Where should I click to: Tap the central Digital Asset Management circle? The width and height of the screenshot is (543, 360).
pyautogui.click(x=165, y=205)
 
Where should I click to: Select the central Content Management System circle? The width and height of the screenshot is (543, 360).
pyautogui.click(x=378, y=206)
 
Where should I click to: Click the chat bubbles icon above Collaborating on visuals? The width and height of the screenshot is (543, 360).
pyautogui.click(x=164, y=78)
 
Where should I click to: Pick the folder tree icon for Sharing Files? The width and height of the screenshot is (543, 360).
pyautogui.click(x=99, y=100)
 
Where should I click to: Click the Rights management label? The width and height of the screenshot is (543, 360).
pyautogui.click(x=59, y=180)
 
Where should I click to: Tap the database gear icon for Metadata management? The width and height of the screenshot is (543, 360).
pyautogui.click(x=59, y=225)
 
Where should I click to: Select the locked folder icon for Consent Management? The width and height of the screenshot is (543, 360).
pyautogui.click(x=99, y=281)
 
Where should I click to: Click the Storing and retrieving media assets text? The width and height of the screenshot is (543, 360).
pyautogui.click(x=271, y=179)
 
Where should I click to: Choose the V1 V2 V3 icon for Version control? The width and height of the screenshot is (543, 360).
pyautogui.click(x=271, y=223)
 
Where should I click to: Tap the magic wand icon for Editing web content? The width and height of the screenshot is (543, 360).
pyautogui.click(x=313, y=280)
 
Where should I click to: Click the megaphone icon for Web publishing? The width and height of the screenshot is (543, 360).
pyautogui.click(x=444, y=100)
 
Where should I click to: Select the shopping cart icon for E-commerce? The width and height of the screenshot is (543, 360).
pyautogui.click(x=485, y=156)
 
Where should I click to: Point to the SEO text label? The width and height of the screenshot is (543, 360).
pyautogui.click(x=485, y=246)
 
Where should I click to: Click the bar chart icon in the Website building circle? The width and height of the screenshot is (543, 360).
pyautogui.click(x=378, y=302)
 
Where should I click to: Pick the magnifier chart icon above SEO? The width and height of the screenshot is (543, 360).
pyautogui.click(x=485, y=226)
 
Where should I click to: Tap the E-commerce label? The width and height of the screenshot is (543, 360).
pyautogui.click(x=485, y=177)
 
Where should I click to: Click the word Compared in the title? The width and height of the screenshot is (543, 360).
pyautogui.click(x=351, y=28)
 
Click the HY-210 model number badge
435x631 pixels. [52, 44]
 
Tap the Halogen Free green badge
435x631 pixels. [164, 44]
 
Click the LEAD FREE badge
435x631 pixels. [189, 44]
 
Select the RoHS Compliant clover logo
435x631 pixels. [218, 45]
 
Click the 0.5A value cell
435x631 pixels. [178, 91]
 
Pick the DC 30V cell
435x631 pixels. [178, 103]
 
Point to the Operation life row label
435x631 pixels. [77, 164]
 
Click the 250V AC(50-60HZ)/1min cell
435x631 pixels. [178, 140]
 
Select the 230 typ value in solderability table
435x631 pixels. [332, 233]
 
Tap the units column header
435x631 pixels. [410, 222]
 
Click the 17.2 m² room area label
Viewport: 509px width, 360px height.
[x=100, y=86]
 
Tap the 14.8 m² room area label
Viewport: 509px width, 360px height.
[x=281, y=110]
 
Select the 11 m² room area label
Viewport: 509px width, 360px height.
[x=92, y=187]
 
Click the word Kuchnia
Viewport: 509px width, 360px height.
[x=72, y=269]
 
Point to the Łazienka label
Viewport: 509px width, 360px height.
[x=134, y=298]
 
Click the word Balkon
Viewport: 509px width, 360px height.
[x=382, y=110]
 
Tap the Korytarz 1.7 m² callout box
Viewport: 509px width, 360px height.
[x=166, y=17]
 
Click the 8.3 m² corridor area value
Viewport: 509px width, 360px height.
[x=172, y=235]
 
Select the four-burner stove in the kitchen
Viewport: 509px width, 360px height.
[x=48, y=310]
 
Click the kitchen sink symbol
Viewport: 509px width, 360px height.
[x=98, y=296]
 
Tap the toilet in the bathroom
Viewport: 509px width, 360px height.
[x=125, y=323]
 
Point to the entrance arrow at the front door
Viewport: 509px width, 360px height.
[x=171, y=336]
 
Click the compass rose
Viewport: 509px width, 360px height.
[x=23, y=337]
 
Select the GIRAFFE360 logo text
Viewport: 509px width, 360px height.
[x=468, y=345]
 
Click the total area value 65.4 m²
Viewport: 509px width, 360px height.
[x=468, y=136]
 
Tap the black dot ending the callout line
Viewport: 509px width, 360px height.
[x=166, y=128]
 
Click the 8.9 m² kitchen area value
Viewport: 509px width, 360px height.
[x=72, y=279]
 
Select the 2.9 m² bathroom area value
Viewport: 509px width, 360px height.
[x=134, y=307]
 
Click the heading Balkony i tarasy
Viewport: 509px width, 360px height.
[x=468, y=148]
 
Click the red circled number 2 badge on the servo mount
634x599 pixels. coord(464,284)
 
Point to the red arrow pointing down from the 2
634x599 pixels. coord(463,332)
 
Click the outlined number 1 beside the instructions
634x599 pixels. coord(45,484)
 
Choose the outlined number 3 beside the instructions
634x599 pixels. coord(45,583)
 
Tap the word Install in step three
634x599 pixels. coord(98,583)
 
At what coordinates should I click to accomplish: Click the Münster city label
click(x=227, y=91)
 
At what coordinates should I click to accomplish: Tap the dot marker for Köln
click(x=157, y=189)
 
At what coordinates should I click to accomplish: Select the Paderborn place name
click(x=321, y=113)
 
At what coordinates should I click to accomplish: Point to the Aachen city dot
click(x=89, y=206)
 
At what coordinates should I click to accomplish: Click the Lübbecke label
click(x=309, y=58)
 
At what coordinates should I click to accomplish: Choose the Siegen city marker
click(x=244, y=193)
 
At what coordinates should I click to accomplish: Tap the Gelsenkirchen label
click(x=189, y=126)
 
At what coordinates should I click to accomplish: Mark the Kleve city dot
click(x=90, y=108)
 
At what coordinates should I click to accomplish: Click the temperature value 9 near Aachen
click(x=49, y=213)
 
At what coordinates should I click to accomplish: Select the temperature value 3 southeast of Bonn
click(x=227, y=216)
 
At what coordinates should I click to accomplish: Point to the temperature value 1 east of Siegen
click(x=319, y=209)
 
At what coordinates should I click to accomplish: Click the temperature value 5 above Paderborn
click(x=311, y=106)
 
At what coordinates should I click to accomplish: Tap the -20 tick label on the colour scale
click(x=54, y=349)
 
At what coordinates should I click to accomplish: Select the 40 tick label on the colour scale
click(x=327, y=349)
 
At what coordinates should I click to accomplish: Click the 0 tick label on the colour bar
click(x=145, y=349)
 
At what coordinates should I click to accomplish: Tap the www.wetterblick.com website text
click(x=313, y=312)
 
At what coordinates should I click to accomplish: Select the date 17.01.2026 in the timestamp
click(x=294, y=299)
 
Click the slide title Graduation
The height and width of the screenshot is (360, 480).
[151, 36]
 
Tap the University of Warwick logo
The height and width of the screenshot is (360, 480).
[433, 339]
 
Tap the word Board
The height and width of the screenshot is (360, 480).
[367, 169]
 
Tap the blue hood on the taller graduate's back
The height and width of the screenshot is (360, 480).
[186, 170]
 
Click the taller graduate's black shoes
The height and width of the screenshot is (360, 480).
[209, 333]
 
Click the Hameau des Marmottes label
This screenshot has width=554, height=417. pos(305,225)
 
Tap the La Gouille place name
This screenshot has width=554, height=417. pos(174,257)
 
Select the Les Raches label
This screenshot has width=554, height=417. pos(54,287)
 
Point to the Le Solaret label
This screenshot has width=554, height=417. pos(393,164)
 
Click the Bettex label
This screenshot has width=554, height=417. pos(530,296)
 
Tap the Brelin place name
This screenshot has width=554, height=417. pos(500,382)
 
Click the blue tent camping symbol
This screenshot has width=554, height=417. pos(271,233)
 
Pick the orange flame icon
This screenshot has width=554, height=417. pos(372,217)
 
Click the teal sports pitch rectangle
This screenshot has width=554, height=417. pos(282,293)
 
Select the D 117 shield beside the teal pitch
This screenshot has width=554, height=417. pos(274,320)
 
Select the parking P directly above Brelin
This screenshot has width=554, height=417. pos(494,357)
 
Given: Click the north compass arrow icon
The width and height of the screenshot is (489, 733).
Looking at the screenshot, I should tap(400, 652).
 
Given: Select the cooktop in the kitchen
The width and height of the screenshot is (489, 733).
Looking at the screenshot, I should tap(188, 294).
=-=-=
Objective >>
Could you retype the records from the very first line through the line containing "pyautogui.click(x=378, y=206)", including both, character for character?

Written reply >>
Where should I click to: Tap the central Digital Asset Management circle? The width and height of the screenshot is (543, 360).
pyautogui.click(x=165, y=205)
 
Where should I click to: Select the central Content Management System circle? The width and height of the screenshot is (543, 360).
pyautogui.click(x=378, y=206)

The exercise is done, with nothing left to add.